The result should be every line of the listing that contains "computer".

___

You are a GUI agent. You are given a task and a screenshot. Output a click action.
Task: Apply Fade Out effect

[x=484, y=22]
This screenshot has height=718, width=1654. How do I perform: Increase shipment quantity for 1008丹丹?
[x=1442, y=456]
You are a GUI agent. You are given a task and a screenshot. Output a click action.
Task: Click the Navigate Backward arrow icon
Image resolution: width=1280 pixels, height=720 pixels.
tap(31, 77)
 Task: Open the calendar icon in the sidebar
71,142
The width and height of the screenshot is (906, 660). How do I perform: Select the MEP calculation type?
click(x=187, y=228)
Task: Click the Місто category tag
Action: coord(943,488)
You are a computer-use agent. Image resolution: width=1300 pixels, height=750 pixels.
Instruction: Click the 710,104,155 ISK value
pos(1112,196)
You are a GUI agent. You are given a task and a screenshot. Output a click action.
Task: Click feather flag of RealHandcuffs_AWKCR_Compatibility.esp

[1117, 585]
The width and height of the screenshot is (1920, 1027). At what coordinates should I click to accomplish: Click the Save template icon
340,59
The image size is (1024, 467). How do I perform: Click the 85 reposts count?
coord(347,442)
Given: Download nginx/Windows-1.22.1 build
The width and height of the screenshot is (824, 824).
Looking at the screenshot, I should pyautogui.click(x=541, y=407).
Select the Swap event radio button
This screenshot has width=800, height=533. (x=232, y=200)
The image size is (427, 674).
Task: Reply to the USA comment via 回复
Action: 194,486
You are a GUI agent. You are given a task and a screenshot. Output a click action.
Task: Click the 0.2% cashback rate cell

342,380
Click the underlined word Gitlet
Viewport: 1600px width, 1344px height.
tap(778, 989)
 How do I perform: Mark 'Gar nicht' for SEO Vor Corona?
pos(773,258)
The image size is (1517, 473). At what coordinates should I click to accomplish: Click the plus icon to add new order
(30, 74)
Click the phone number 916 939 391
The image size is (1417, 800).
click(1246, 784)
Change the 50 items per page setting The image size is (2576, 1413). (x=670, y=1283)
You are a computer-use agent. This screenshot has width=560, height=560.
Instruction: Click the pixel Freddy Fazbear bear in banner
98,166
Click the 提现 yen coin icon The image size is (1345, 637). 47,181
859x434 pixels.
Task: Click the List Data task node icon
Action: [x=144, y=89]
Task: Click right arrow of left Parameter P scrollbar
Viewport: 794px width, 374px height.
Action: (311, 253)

___

> **OUTPUT FOR THIS TASK**
You are a computer-use agent. Image resolution: width=1300 pixels, height=750 pixels.
You are a computer-use agent. This screenshot has width=560, height=560.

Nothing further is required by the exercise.